**YOUR GOAL**
Set down each entry below exactly as written, keeping the pictures out.

**INPUT MATERIAL**

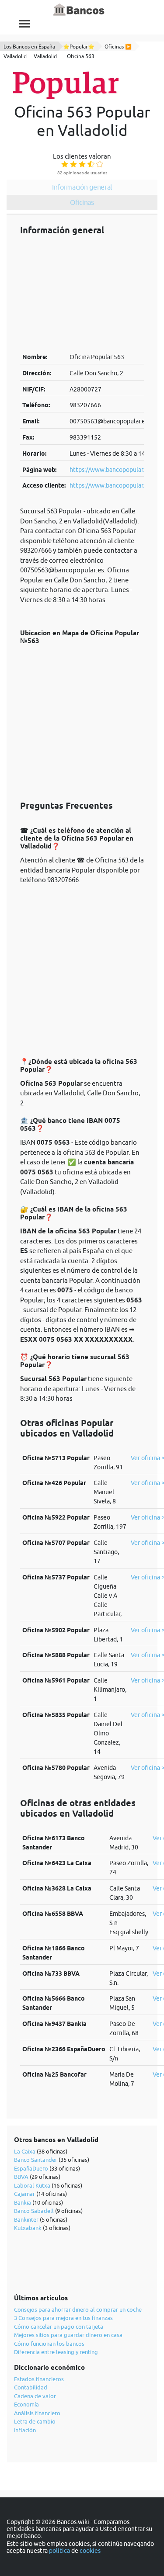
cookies (90, 2550)
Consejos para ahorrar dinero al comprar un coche (78, 2309)
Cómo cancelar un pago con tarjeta (58, 2326)
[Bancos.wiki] (79, 10)
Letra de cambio (35, 2421)
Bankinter (26, 2219)
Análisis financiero (37, 2413)
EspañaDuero (31, 2168)
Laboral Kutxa (32, 2185)
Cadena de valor (35, 2395)
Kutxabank (28, 2227)
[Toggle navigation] (24, 24)
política (59, 2550)
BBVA (21, 2176)
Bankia (22, 2202)
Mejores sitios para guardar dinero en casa (68, 2334)
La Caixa (24, 2151)
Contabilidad (30, 2387)
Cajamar (24, 2193)
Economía (26, 2404)
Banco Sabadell (34, 2210)
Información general (82, 187)
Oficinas (82, 202)
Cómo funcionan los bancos (49, 2343)
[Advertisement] (82, 293)
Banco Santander (35, 2159)
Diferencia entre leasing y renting (56, 2351)
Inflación (25, 2430)
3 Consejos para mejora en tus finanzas (63, 2317)
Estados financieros (39, 2378)
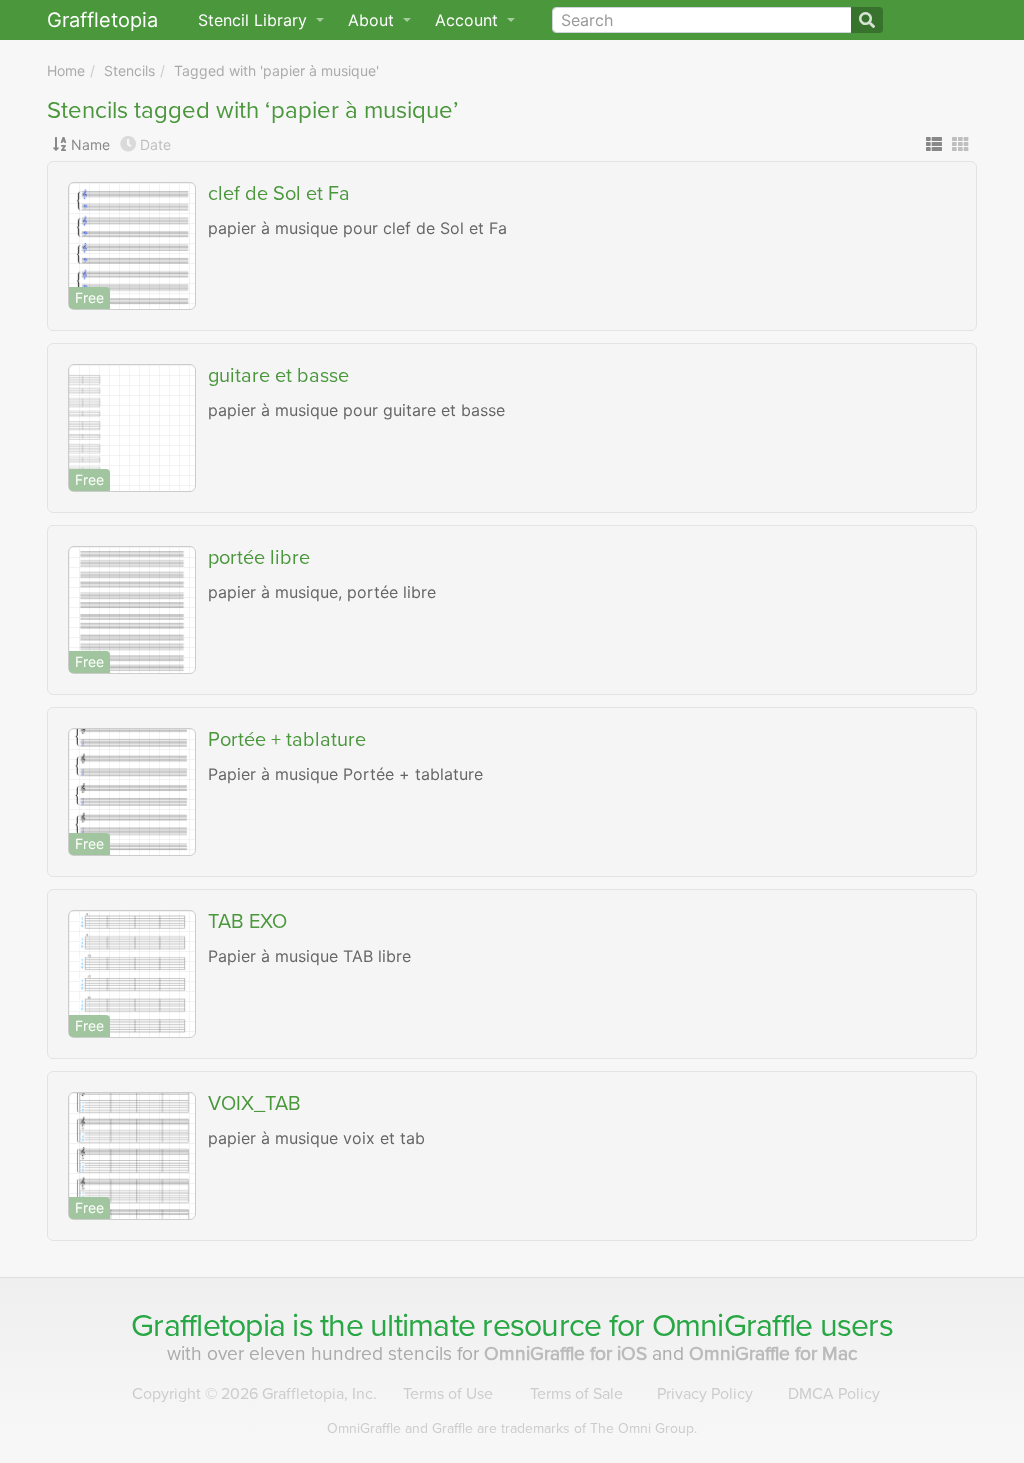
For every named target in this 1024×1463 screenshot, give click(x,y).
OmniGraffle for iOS (568, 1353)
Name (90, 144)
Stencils (129, 70)
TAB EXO (247, 922)
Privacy (705, 1394)
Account (469, 20)
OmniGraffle (732, 1326)
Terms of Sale (576, 1394)
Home (66, 70)
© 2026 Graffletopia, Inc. (254, 1394)
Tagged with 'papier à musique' (276, 70)
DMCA (834, 1394)
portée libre (259, 558)
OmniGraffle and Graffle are (512, 1428)
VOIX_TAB (254, 1104)
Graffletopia (102, 20)
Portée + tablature (287, 740)
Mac (773, 1353)
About (373, 20)
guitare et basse (278, 376)
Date (155, 144)
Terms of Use (448, 1394)
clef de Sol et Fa (279, 194)
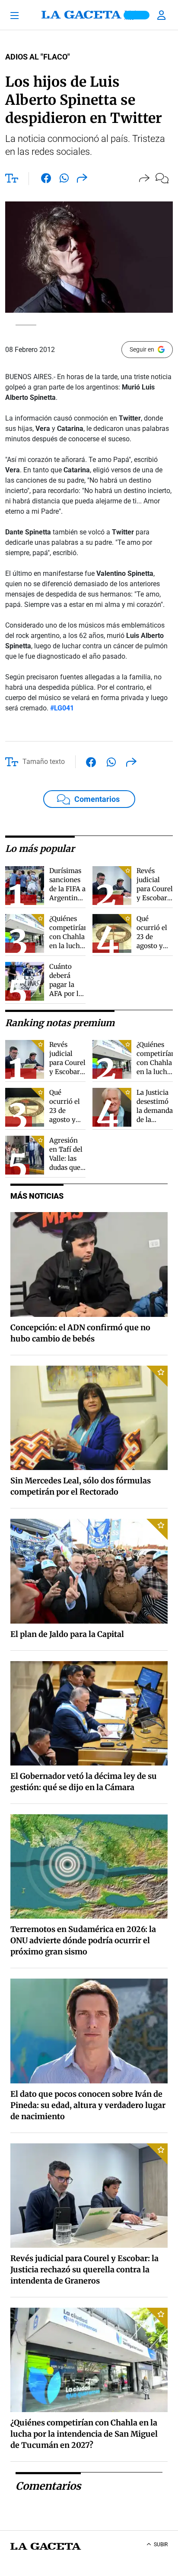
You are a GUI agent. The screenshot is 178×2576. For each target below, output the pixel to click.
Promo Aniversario (136, 15)
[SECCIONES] (18, 15)
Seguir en (142, 349)
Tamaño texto (43, 761)
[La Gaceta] (89, 15)
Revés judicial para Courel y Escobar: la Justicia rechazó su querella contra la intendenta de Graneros (84, 2269)
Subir (161, 2544)
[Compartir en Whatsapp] (64, 180)
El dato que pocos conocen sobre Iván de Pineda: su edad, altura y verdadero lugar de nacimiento (87, 2105)
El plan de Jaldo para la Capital (67, 1634)
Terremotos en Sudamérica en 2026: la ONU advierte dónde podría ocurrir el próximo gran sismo (83, 1940)
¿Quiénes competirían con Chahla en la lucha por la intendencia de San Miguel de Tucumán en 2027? (84, 2434)
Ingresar (162, 15)
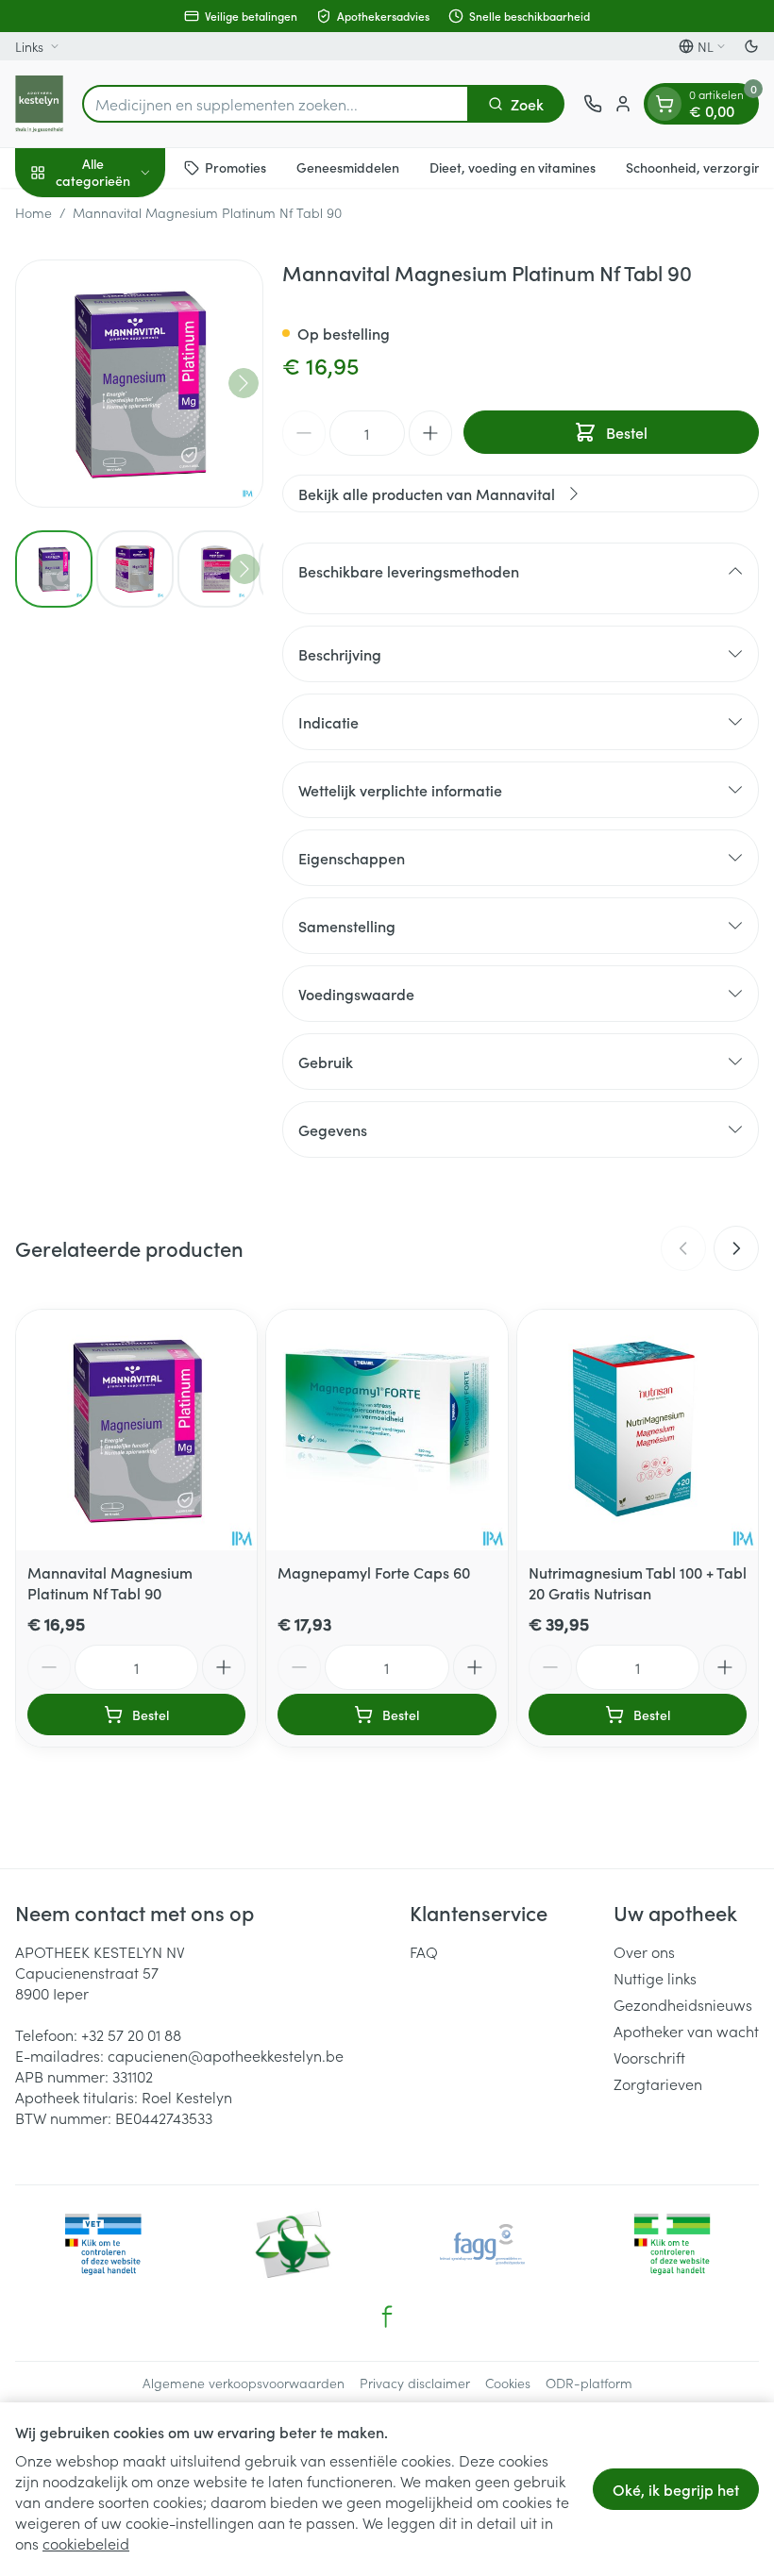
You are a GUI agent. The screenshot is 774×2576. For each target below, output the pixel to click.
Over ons (644, 1951)
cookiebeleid (85, 2543)
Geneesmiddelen (347, 167)
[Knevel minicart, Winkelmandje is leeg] (664, 104)
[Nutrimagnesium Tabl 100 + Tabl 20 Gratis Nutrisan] (637, 1430)
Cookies (507, 2382)
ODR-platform (589, 2382)
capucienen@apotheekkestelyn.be (226, 2055)
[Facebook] (387, 2316)
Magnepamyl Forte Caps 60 (374, 1572)
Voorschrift (649, 2057)
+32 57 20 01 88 (131, 2034)
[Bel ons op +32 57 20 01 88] (592, 103)
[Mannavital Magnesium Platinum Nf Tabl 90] (136, 1430)
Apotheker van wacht (686, 2030)
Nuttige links (655, 1977)
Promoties (235, 167)
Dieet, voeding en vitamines (512, 167)
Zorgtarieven (658, 2083)
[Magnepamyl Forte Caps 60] (386, 1430)
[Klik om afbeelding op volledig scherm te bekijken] (139, 383)
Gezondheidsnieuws (683, 2004)
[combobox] (275, 104)
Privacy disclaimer (415, 2382)
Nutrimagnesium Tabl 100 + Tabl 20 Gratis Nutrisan (638, 1582)
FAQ (424, 1951)
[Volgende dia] (736, 1248)
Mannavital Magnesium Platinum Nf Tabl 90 (110, 1582)
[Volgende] (243, 383)
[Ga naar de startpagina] (39, 103)
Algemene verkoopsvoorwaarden (244, 2382)
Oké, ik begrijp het (676, 2489)
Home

**OUTPUT OF THE EXERCISE**
cookies (90, 2550)
Consejos para ahorrar dinero al comprar un coche (78, 2309)
Cómo cancelar un pago con tarjeta (58, 2326)
[Bancos.wiki] (79, 10)
Letra de cambio (35, 2421)
Bankinter (26, 2219)
Análisis financiero (37, 2413)
EspañaDuero (31, 2168)
Laboral Kutxa (32, 2185)
Cadena de valor (35, 2395)
Kutxabank (28, 2227)
[Toggle navigation] (24, 24)
política (59, 2550)
BBVA (21, 2176)
Bankia (22, 2202)
Mejores sitios para guardar dinero en casa (68, 2334)
La Caixa (24, 2151)
Contabilidad (30, 2387)
Cajamar (24, 2193)
Economía (26, 2404)
Banco Sabadell (34, 2210)
Información general (82, 187)
Oficinas (82, 202)
Cómo funcionan los bancos (49, 2343)
[Advertisement] (82, 293)
Banco Santander (35, 2159)
Diferencia entre leasing y renting (56, 2351)
Inflación (25, 2430)
3 Consejos para mejora en tus finanzas (63, 2317)
Estados financieros (39, 2378)
For every named target in this 1024×1463 screenshot, give click(x,y).
OmniGraffle for iOS (568, 1353)
Name (90, 144)
Stencils (129, 70)
TAB EXO (247, 922)
Privacy (705, 1394)
Account (469, 20)
OmniGraffle (732, 1326)
Terms of Sale (576, 1394)
Home (66, 70)
© 2026 Graffletopia, Inc. (254, 1394)
Tagged with 'papier à musique' (276, 70)
DMCA (834, 1394)
portée libre (259, 558)
OmniGraffle and Graffle are (512, 1428)
VOIX_TAB (254, 1104)
Graffletopia (102, 20)
Portée + tablature (287, 740)
Mac (773, 1353)
About (373, 20)
guitare et basse (278, 376)
Date (155, 144)
Terms of Use (448, 1394)
clef de Sol et Fa (279, 194)
You are a GUI agent. The screenshot is 178×2576. For each target below, output the pixel to click.
Promo Aniversario (136, 15)
[SECCIONES] (18, 15)
Seguir en (142, 349)
Tamaño texto (43, 761)
[La Gaceta] (89, 15)
Revés judicial para Courel y Escobar: la Justicia rechazó su querella contra la intendenta de Graneros (84, 2269)
Subir (161, 2544)
[Compartir en Whatsapp] (64, 180)
El dato que pocos conocen sobre Iván de Pineda: su edad, altura y verdadero lugar de nacimiento (87, 2105)
El plan de Jaldo para la Capital (67, 1634)
Terremotos en Sudamérica en 2026: la ONU advierte dónde podría ocurrir el próximo gran sismo (83, 1940)
¿Quiénes competirían con Chahla en la lucha por la intendencia de San Miguel de Tucumán en 2027? (84, 2434)
Ingresar (162, 15)
You are a GUI agent. The screenshot is 774×2576. For each target below, output the pixel to click.
Over ons (644, 1951)
cookiebeleid (85, 2543)
Geneesmiddelen (347, 167)
[Knevel minicart, Winkelmandje is leeg] (664, 104)
[Nutrimagnesium Tabl 100 + Tabl 20 Gratis Nutrisan] (637, 1430)
Cookies (507, 2382)
ODR-platform (589, 2382)
capucienen@apotheekkestelyn.be (226, 2055)
[Facebook] (387, 2316)
Magnepamyl Forte Caps 60 (374, 1572)
Voorschrift (649, 2057)
+32 57 20 01 88 (131, 2034)
[Bel ons op +32 57 20 01 88] (592, 103)
[Mannavital Magnesium Platinum Nf Tabl 90] (136, 1430)
Apotheker van wacht (686, 2030)
Nuttige links (655, 1977)
Promoties (235, 167)
Dieet, voeding en vitamines (512, 167)
Zorgtarieven (658, 2083)
[Magnepamyl Forte Caps 60] (386, 1430)
[Klik om afbeelding op volledig scherm te bekijken] (139, 383)
Gezondheidsnieuws (683, 2004)
[combobox] (275, 104)
Privacy disclaimer (415, 2382)
Nutrimagnesium Tabl 100 + Tabl 20 Gratis Nutrisan (638, 1582)
FAQ (424, 1951)
[Volgende dia] (736, 1248)
Mannavital Magnesium Platinum Nf Tabl 90 (110, 1582)
[Volgende] (243, 383)
[Ga naar de startpagina] (39, 103)
Algemene verkoopsvoorwaarden (244, 2382)
Oké, ik begrijp het (676, 2489)
Home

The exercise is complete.